The Convention contains no substantive provisions on the subject of torture and inhuman or degrading treatment or punishment, and makes no attempt to define these different notions. The Convention's aim is to strengthen the protection of persons deprived of their liberty against torture and inhuman or degrading treatment or punishment, by establishing non-judicial machinery of a preventative character, based on visits.
A Committee of independent and impartial experts is provided for, with the power to visit places of detention of any kind (prisons, police cells, military barracks, mental hospitals, .....), to examine the treatment of detainees and, if appropriate, to make recommendations to the State concerned with a view to strengthening the protection of the detainees.
The Committee is non-judicial i.e. it has no authority to adjudge individual complaints or award compensation. This is the task of the machinery set up by the European Convention on Human Rights.
At the heart of the Convention is the principle of "cooperation" ie. cooperation between the Committee and the competent national authorities. The Convention's aim is to assist States to strengthen the protection of detainees, not to condemn states. A consequence of the principle of cooperation is the strictly confidential character of the Committee's work. Publicity will occur only if a State fails to cooperate with the Committee or refuses to make improvements following the Committee's recommendations.
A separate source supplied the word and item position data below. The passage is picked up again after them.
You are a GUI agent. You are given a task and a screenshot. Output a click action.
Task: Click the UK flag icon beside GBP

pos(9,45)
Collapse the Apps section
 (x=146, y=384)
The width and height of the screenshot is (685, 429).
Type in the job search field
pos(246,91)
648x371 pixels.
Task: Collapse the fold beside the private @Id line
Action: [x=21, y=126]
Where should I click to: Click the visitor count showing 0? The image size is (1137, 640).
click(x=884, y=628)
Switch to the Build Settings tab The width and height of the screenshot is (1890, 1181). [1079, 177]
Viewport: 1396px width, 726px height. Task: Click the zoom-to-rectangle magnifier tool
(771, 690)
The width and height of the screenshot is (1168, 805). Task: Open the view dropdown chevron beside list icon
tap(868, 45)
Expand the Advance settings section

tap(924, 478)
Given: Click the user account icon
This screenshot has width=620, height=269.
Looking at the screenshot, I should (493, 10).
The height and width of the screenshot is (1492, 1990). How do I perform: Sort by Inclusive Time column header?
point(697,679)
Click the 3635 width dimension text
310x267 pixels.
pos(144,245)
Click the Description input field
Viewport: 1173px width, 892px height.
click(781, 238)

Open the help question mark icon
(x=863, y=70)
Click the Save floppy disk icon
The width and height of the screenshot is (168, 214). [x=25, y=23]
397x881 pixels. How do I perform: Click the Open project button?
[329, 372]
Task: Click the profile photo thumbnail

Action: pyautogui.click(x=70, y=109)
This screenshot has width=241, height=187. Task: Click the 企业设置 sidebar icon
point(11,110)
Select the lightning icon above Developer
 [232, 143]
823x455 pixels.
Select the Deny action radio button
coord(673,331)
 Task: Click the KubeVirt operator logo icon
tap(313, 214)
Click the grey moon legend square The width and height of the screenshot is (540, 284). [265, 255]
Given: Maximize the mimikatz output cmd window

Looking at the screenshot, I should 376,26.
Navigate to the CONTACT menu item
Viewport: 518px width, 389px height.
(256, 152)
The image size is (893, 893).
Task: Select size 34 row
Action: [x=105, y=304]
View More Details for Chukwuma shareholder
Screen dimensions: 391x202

The Committee shall carry out periodic visits to all Contracting Parties. In addition, the Committee may organise such ad hoc visits "as appear to it to be required in the circumstances".
The Committee is obliged to notify the State concerned of its intention to carry out such a visit. However, no stipulation is made as to the period of time which should elapse between the notification and the moment when the visit becomes effective. Exceptionally, a visit may take place immediately after the notification.
Contracting Parties undertake to grant the Committee "unlimited access to any place where persons are deprived of their liberty, including the right to move inside such places without restriction". However, "in exceptional circumstances", the State may make representations to the Committee against a visit at the time or to the particular place proposed; such representations may be made on the grounds of "national defence, public safety, serious disorder in places where persons are deprived of their liberty, the medical condition of a person or that an urgent interrogation relating to a serious crime is in progress". If such representations are made, consultations must immediately take place between the Committee and the State "in order to clarify the situation and seek agreement on arrangements to enable the Committee to exercise its functions expeditiously".
In the course of a visit the Committee may interview detainees in private. It may also "communicate freely with any person whom it believes can supply relevant information".
Postscript
On 6 March 1989 the United Nations Commission on Human Rights had on its agenda once more the Costa Rican draft Optional Protocol. The Commission expressed the belief that, before considering it, it would be advisable "to take note ... of the experience of the European Convention for the prevention of torture"; consequently, it decided to postpone until its 47th session (1991) consideration of the Costa Rican text.